→ **EXERCISE**: Track down each line below containing the string "agent" and copy it.

GIVEN INFORMATION Block Start

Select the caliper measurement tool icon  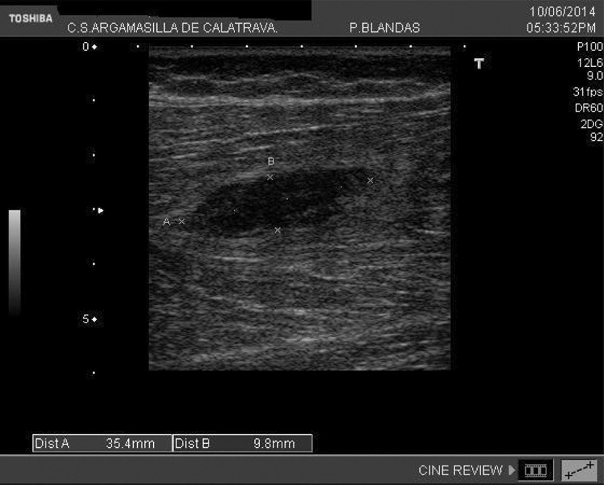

GIVEN INFORMATION Block End
GIVEN INFORMATION Block Start

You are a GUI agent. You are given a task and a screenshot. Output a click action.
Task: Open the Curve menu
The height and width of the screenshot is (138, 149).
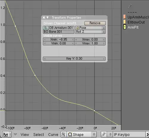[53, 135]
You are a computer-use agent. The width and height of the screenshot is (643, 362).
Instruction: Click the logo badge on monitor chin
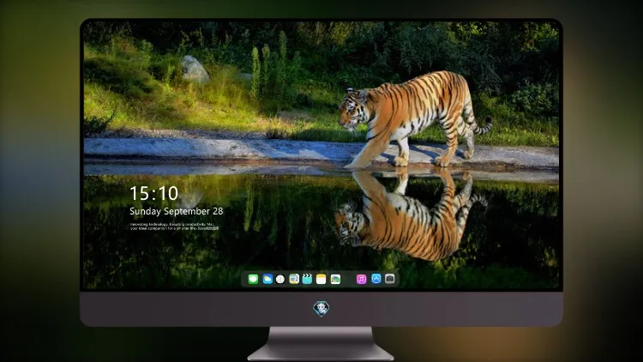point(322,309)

GIVEN INFORMATION Block End

→ **TASK SOLUTION**:
You are a GUI agent. You are given a task and a screenshot. Output a click action.
You are a computer-use agent. The width and height of the screenshot is (643, 362).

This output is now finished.